Yet the vote is “more of a blow to the premier’s pride than his position”. Hungary is unlikely to be stripped of its voting rights, as this needs unanimity among other EU members. And domestically, the vote may further boost his image “as the scourge of pro-migration European elites”.
By voting to censure Orbán, the parliament is demonstrating “that its technocratic arrogance has now reached such dizzy heights that it presumes the moral authority to punish nation states for doing what their own people… have asked them to do”, says Brendan O’Neill in The Spectator.
Orbán and his party were “freely and fairly elected”, winning more than 49% of the vote this year. Such “bully-boy” tactics simply underline that “the right of people to determine the destiny of their nation is one of the great causes of our time”.

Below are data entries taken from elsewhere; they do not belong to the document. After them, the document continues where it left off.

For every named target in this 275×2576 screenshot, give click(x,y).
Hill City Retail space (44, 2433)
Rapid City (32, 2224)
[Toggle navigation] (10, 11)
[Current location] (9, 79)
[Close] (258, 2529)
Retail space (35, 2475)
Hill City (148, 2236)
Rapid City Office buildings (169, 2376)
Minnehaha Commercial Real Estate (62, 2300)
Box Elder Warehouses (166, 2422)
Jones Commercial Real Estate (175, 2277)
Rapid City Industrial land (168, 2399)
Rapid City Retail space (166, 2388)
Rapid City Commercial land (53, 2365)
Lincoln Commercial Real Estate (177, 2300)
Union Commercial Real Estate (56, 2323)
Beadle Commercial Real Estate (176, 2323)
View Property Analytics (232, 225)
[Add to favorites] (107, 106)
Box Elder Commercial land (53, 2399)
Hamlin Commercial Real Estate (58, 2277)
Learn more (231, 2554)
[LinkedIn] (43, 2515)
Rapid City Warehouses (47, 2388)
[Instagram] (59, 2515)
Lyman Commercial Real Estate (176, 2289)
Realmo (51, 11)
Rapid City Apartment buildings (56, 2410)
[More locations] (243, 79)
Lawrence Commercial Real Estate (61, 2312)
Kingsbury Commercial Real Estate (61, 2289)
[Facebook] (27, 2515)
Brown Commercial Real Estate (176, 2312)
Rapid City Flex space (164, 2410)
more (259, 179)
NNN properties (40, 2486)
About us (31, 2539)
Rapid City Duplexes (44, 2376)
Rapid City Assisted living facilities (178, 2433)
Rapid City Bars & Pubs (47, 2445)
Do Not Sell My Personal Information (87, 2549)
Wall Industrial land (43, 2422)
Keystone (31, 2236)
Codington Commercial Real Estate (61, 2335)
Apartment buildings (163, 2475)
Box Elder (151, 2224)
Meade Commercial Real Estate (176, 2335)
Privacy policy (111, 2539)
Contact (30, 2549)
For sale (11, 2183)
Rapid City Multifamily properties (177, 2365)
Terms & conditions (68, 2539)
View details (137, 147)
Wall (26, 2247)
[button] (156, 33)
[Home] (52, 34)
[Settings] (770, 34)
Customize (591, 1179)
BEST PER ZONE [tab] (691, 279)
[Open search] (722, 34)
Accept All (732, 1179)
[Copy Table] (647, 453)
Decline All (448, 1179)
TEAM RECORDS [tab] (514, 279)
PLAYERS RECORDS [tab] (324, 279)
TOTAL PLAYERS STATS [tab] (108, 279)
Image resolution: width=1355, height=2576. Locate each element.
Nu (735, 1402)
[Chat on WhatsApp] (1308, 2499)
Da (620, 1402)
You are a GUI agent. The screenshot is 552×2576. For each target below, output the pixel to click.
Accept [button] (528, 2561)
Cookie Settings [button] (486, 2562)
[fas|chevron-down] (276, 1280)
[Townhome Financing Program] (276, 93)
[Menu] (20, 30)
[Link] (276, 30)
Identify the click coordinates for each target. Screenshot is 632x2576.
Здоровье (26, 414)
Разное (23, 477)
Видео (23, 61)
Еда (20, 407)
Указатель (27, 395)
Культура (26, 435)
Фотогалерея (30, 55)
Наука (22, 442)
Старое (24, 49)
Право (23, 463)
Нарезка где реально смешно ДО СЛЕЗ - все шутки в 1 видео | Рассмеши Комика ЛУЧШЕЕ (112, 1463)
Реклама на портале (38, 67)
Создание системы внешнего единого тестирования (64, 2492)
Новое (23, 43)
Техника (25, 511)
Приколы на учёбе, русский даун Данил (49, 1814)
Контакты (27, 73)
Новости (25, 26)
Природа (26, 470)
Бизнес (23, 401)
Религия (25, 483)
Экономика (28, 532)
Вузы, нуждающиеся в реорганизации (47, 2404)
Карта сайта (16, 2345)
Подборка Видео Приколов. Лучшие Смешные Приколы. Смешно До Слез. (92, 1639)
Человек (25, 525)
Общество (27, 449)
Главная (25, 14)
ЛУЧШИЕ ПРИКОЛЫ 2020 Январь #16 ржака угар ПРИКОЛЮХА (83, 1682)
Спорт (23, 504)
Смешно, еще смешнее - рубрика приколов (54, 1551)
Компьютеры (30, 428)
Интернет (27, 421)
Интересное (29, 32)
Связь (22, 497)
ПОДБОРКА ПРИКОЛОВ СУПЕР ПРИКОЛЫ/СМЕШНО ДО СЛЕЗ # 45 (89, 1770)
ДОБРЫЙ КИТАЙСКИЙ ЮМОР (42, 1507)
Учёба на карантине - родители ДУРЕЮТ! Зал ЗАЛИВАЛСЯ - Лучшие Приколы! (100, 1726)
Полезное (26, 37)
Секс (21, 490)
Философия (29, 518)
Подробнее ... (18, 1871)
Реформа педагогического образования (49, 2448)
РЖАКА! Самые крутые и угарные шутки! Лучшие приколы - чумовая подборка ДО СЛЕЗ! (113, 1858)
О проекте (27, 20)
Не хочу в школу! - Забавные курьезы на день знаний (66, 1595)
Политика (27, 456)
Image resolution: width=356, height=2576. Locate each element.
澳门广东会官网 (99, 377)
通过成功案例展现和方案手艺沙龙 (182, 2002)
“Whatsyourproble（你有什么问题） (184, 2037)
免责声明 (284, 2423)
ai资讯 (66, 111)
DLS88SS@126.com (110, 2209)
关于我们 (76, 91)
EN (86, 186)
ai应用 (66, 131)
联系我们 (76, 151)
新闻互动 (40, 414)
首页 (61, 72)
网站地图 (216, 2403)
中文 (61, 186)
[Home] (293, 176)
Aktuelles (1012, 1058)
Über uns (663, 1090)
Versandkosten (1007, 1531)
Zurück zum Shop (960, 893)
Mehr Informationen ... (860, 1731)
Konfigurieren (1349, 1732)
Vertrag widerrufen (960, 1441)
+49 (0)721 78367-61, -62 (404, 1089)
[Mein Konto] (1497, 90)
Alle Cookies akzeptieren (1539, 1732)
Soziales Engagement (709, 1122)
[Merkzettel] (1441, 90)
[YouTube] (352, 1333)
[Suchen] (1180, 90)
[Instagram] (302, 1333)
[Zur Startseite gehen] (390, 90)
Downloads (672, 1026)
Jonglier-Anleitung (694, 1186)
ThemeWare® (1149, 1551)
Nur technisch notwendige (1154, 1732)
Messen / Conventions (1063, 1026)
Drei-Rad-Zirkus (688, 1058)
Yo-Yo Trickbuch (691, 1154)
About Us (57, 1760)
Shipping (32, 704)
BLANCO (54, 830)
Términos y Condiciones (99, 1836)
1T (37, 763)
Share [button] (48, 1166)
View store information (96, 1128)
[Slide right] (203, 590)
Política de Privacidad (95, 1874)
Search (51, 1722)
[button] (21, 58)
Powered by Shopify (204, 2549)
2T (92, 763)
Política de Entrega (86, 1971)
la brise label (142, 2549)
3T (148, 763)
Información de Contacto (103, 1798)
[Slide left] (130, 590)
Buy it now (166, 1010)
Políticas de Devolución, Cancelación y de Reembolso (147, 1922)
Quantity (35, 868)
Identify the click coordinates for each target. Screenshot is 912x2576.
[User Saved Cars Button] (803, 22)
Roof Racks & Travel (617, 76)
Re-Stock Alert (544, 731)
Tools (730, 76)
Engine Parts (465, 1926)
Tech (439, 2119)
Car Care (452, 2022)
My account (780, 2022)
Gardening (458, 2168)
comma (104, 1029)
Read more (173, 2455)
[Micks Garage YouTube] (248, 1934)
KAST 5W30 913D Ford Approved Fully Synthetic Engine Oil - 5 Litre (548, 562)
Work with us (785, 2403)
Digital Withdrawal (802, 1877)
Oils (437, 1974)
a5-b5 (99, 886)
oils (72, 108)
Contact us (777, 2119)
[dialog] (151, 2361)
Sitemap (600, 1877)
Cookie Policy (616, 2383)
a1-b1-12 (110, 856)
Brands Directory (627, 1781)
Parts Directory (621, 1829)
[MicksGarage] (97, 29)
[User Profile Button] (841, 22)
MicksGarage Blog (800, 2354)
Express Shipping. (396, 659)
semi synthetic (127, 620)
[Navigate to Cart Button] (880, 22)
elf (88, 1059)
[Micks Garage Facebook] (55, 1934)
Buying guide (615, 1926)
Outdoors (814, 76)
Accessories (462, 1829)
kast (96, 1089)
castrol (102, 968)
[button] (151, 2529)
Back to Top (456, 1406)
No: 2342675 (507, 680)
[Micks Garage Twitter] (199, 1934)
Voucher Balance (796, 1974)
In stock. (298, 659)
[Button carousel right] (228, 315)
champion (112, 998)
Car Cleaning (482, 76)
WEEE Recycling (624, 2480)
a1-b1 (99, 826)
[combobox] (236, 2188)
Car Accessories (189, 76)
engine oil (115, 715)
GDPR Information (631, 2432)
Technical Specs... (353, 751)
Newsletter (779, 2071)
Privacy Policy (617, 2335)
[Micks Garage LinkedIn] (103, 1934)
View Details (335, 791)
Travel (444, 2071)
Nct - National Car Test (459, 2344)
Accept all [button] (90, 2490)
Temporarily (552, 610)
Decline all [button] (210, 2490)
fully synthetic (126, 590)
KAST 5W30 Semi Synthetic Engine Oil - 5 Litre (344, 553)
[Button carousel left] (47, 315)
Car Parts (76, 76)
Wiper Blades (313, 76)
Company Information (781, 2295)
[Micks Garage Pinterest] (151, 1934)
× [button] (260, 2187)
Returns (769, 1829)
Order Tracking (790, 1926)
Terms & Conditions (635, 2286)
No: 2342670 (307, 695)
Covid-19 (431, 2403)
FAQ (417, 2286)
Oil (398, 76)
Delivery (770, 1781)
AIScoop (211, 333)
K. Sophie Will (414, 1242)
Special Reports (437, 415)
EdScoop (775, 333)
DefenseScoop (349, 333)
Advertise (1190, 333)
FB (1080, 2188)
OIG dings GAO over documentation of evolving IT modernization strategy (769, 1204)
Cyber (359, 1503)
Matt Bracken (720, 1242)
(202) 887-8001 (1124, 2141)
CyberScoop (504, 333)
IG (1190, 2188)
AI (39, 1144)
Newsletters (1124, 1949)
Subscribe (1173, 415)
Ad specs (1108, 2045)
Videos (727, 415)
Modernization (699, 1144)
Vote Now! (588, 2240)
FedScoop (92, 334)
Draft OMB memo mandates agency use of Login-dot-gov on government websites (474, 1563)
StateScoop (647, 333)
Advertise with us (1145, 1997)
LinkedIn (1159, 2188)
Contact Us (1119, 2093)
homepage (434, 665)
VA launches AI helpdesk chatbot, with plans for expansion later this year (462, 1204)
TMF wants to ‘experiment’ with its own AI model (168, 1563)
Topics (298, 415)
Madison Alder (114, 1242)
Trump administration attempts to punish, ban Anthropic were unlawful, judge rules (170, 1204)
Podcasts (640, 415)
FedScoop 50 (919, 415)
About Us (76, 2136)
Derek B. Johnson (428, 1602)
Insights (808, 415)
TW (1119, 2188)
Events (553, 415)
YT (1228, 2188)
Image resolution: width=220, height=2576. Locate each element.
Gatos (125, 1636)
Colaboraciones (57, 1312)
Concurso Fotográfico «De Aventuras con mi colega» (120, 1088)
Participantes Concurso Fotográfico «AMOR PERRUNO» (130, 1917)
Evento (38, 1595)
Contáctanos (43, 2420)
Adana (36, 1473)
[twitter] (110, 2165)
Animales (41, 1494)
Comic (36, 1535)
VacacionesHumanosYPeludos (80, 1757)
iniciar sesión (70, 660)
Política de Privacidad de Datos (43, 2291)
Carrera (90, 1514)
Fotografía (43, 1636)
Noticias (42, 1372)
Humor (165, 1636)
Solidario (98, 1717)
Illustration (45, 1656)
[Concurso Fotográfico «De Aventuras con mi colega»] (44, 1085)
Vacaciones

Nonsense, says Phillip Collins in The Times. Orbán “stands in defiance of the rule of law and respect for human rights”. He “has made it a criminal offence for lawyers to help asylum seekers”, while “critical judges have been replaced in a torrent of vicious rhetoric”.
Emerging evidence of “fake voter registration, forged polling-station voting records and intimidation of ballot officials” tarnishes his election victory. “If a country starts to slide away from democracy it is not an intrusion into national affairs for the EU to state its opposition.”